**Job**
Print the entire listing below verbatim, line for line.

**Records to process**
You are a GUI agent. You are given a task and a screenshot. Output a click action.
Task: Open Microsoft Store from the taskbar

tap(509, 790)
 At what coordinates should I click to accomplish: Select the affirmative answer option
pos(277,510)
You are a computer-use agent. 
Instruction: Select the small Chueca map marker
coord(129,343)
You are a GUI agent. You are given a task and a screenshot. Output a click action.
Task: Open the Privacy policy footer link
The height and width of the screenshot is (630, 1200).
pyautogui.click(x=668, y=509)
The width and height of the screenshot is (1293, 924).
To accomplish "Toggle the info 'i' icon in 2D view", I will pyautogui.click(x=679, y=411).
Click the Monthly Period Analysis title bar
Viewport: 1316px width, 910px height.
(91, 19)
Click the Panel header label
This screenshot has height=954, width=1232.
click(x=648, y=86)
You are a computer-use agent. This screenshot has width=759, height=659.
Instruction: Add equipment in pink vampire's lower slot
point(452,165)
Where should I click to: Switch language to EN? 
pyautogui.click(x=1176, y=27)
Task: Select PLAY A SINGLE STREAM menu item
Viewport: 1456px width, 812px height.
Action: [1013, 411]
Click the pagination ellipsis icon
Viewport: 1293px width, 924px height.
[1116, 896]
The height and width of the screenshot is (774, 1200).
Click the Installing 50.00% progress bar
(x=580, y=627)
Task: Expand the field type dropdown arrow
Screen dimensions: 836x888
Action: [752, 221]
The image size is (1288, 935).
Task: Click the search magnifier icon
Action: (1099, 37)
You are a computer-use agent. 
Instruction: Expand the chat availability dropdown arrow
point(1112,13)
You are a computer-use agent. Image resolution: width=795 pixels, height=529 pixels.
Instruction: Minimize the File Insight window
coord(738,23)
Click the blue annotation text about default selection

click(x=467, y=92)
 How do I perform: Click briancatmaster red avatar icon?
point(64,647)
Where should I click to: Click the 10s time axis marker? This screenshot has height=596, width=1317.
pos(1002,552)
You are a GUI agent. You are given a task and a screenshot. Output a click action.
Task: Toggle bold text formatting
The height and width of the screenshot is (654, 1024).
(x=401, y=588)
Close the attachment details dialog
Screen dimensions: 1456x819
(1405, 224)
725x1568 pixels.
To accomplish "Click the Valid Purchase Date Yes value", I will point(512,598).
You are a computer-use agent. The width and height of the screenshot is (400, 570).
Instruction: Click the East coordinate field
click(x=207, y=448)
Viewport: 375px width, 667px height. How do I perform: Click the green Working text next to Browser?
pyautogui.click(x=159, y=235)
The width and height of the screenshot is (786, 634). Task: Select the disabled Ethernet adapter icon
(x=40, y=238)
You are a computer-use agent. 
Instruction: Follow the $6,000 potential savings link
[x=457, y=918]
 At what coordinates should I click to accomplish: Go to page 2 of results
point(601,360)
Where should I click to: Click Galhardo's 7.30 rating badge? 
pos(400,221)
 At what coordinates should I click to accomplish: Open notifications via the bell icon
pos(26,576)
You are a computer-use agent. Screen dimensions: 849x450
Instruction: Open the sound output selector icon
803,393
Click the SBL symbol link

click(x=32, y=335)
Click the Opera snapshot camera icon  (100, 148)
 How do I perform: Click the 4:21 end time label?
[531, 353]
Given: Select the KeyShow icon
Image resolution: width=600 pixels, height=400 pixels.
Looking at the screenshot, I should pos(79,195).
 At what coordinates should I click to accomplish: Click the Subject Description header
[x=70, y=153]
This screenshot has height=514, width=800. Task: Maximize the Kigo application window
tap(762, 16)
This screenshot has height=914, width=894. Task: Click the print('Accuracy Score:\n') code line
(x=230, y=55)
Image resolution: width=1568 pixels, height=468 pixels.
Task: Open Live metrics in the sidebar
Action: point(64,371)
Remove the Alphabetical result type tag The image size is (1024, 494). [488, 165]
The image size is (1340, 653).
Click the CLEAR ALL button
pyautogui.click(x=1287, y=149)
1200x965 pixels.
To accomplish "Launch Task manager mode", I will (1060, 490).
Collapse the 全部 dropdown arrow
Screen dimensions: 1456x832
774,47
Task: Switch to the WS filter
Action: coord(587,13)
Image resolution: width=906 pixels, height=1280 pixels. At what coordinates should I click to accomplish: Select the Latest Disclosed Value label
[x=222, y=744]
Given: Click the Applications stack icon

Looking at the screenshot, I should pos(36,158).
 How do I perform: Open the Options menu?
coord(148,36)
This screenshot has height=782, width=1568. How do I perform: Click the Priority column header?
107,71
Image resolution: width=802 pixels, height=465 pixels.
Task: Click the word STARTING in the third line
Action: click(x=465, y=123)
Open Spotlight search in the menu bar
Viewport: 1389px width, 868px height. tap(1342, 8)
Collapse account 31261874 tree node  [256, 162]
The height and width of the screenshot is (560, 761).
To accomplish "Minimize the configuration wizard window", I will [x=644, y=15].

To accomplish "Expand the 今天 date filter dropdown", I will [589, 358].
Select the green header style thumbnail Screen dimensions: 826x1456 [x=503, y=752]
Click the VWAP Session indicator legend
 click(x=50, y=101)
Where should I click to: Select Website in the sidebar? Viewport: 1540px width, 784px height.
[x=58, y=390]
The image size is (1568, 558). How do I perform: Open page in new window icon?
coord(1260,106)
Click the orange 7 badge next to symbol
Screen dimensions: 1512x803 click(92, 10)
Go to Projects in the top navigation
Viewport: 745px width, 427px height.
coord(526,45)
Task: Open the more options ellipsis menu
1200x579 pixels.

**Exercise result**
You are a GUI agent. You are given a task and a screenshot. Output a click action.
Task: Open Microsoft Store from the taskbar

tap(509, 790)
 At what coordinates should I click to accomplish: Select the affirmative answer option
pos(277,510)
You are a computer-use agent. 
Instruction: Select the small Chueca map marker
coord(129,343)
You are a GUI agent. You are given a task and a screenshot. Output a click action.
Task: Open the Privacy policy footer link
The height and width of the screenshot is (630, 1200).
pyautogui.click(x=668, y=509)
The width and height of the screenshot is (1293, 924).
To accomplish "Toggle the info 'i' icon in 2D view", I will pyautogui.click(x=679, y=411).
Click the Monthly Period Analysis title bar
Viewport: 1316px width, 910px height.
(91, 19)
Click the Panel header label
This screenshot has height=954, width=1232.
click(x=648, y=86)
You are a computer-use agent. This screenshot has width=759, height=659.
Instruction: Add equipment in pink vampire's lower slot
point(452,165)
Where should I click to: Switch language to EN? 
pyautogui.click(x=1176, y=27)
Task: Select PLAY A SINGLE STREAM menu item
Viewport: 1456px width, 812px height.
Action: [1013, 411]
Click the pagination ellipsis icon
Viewport: 1293px width, 924px height.
[1116, 896]
The height and width of the screenshot is (774, 1200).
Click the Installing 50.00% progress bar
(x=580, y=627)
Task: Expand the field type dropdown arrow
Screen dimensions: 836x888
Action: [752, 221]
The image size is (1288, 935).
Task: Click the search magnifier icon
Action: (1099, 37)
You are a computer-use agent. 
Instruction: Expand the chat availability dropdown arrow
point(1112,13)
You are a computer-use agent. Image resolution: width=795 pixels, height=529 pixels.
Instruction: Minimize the File Insight window
coord(738,23)
Click the blue annotation text about default selection

click(x=467, y=92)
 How do I perform: Click briancatmaster red avatar icon?
point(64,647)
Where should I click to: Click the 10s time axis marker? This screenshot has height=596, width=1317.
pos(1002,552)
You are a GUI agent. You are given a task and a screenshot. Output a click action.
Task: Toggle bold text formatting
The height and width of the screenshot is (654, 1024).
(x=401, y=588)
Close the attachment details dialog
Screen dimensions: 1456x819
(1405, 224)
725x1568 pixels.
To accomplish "Click the Valid Purchase Date Yes value", I will point(512,598).
You are a computer-use agent. The width and height of the screenshot is (400, 570).
Instruction: Click the East coordinate field
click(x=207, y=448)
Viewport: 375px width, 667px height. How do I perform: Click the green Working text next to Browser?
pyautogui.click(x=159, y=235)
The width and height of the screenshot is (786, 634). Task: Select the disabled Ethernet adapter icon
(x=40, y=238)
You are a computer-use agent. 
Instruction: Follow the $6,000 potential savings link
[x=457, y=918]
 At what coordinates should I click to accomplish: Go to page 2 of results
point(601,360)
Where should I click to: Click Galhardo's 7.30 rating badge? 
pos(400,221)
 At what coordinates should I click to accomplish: Open notifications via the bell icon
pos(26,576)
You are a computer-use agent. Screen dimensions: 849x450
Instruction: Open the sound output selector icon
803,393
Click the SBL symbol link

click(x=32, y=335)
Click the Opera snapshot camera icon  (100, 148)
 How do I perform: Click the 4:21 end time label?
[531, 353]
Given: Select the KeyShow icon
Image resolution: width=600 pixels, height=400 pixels.
Looking at the screenshot, I should pos(79,195).
 At what coordinates should I click to accomplish: Click the Subject Description header
[x=70, y=153]
This screenshot has height=514, width=800. Task: Maximize the Kigo application window
tap(762, 16)
This screenshot has height=914, width=894. Task: Click the print('Accuracy Score:\n') code line
(x=230, y=55)
Image resolution: width=1568 pixels, height=468 pixels.
Task: Open Live metrics in the sidebar
Action: point(64,371)
Remove the Alphabetical result type tag The image size is (1024, 494). [488, 165]
The image size is (1340, 653).
Click the CLEAR ALL button
pyautogui.click(x=1287, y=149)
1200x965 pixels.
To accomplish "Launch Task manager mode", I will (1060, 490).
Collapse the 全部 dropdown arrow
Screen dimensions: 1456x832
774,47
Task: Switch to the WS filter
Action: coord(587,13)
Image resolution: width=906 pixels, height=1280 pixels. At what coordinates should I click to accomplish: Select the Latest Disclosed Value label
[x=222, y=744]
Given: Click the Applications stack icon

Looking at the screenshot, I should pos(36,158).
 How do I perform: Open the Options menu?
coord(148,36)
This screenshot has height=782, width=1568. How do I perform: Click the Priority column header?
107,71
Image resolution: width=802 pixels, height=465 pixels.
Task: Click the word STARTING in the third line
Action: click(x=465, y=123)
Open Spotlight search in the menu bar
Viewport: 1389px width, 868px height. tap(1342, 8)
Collapse account 31261874 tree node  [256, 162]
The height and width of the screenshot is (560, 761).
To accomplish "Minimize the configuration wizard window", I will [x=644, y=15].

To accomplish "Expand the 今天 date filter dropdown", I will [589, 358].
Select the green header style thumbnail Screen dimensions: 826x1456 [x=503, y=752]
Click the VWAP Session indicator legend
 click(x=50, y=101)
Where should I click to: Select Website in the sidebar? Viewport: 1540px width, 784px height.
[x=58, y=390]
The image size is (1568, 558). How do I perform: Open page in new window icon?
coord(1260,106)
Click the orange 7 badge next to symbol
Screen dimensions: 1512x803 click(92, 10)
Go to Projects in the top navigation
Viewport: 745px width, 427px height.
coord(526,45)
Task: Open the more options ellipsis menu
1200x579 pixels.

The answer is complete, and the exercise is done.